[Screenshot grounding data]
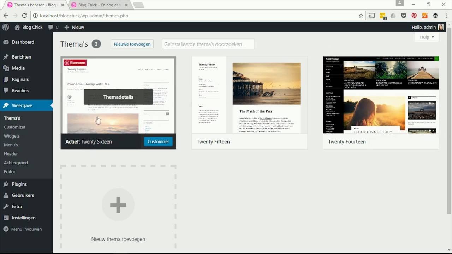Click the theme search input field
Image resolution: width=452 pixels, height=254 pixels.
pos(208,44)
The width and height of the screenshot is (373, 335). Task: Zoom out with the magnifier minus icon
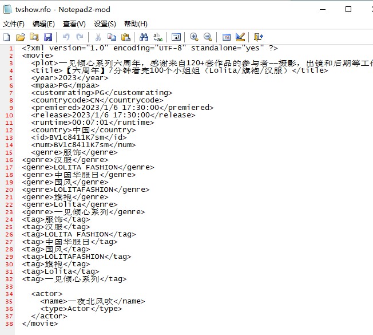(x=208, y=37)
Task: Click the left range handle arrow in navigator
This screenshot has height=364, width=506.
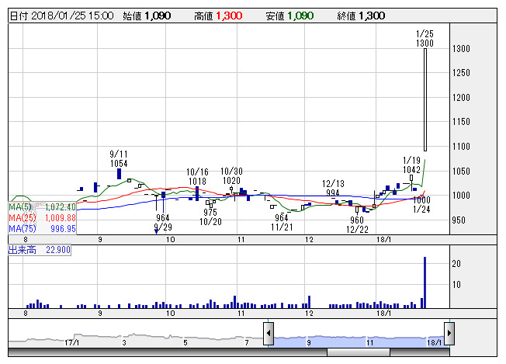Action: 269,335
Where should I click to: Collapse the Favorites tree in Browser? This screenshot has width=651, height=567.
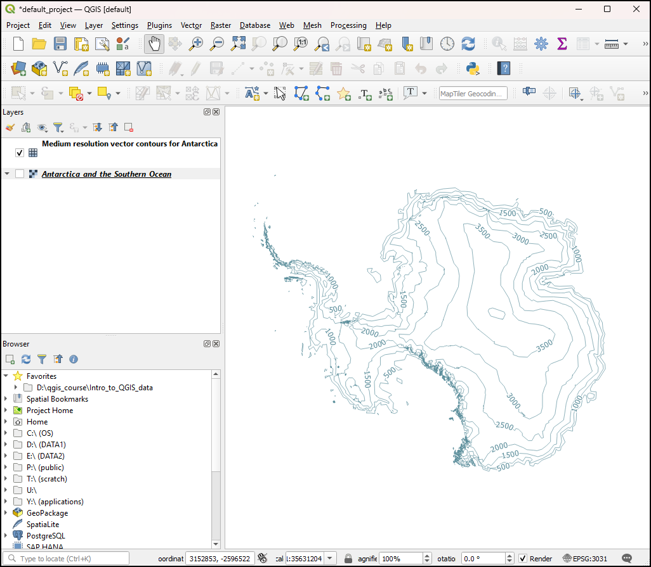[x=6, y=376]
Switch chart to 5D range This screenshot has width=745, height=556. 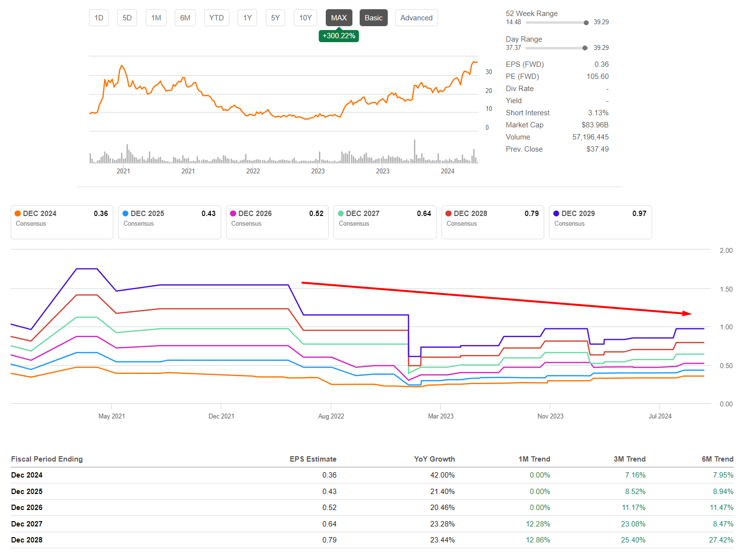click(127, 18)
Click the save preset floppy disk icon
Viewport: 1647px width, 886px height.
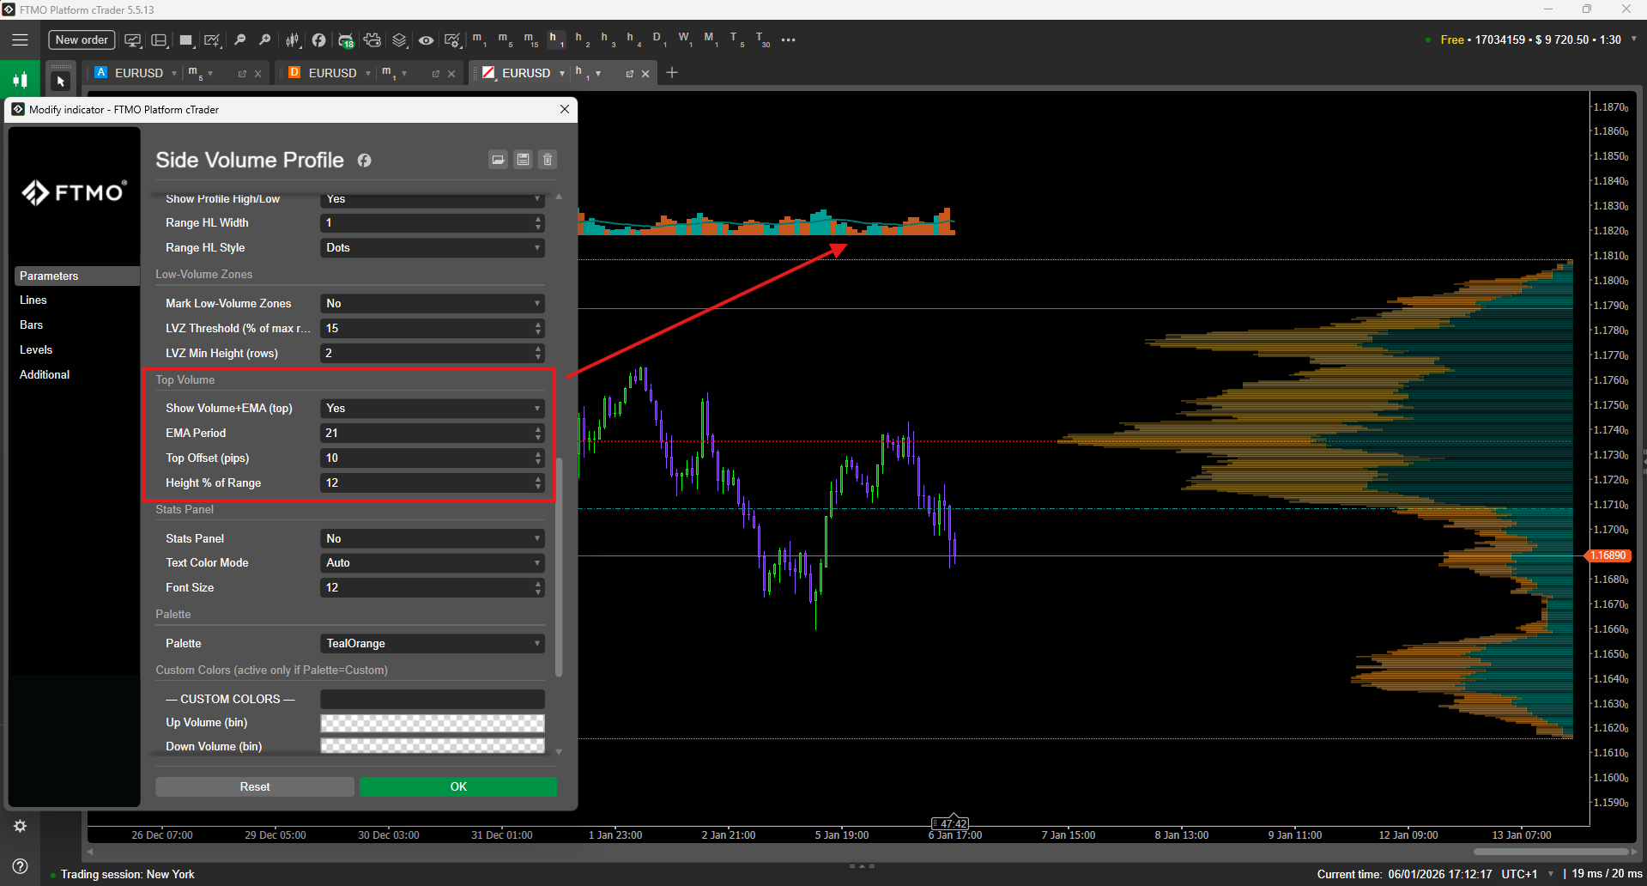(x=523, y=160)
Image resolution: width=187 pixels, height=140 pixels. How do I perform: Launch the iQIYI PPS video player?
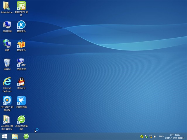coord(21,6)
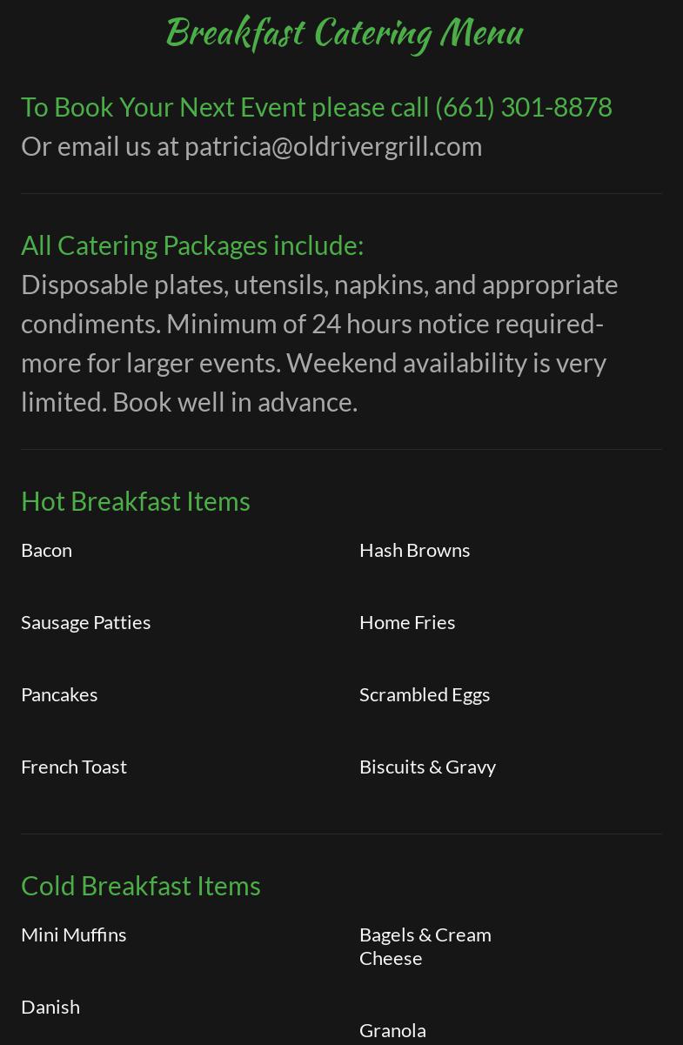Viewport: 683px width, 1045px height.
Task: Click the Breakfast Catering Menu title
Action: [344, 34]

- [WHAT YOU ARE ASKED TO DO]: Which lines run from the one that holds "Image resolution: width=187" to the final line of the records above? Return them exactly, and skip the pictures.

- [WRITTEN REPLY]:
Image resolution: width=187 pixels, height=140 pixels. How do I perform: Launch the iQIYI PPS video player?
coord(21,6)
Viewport: 683px width, 1045px height.
Task: Click the Breakfast Catering Menu title
Action: [344, 34]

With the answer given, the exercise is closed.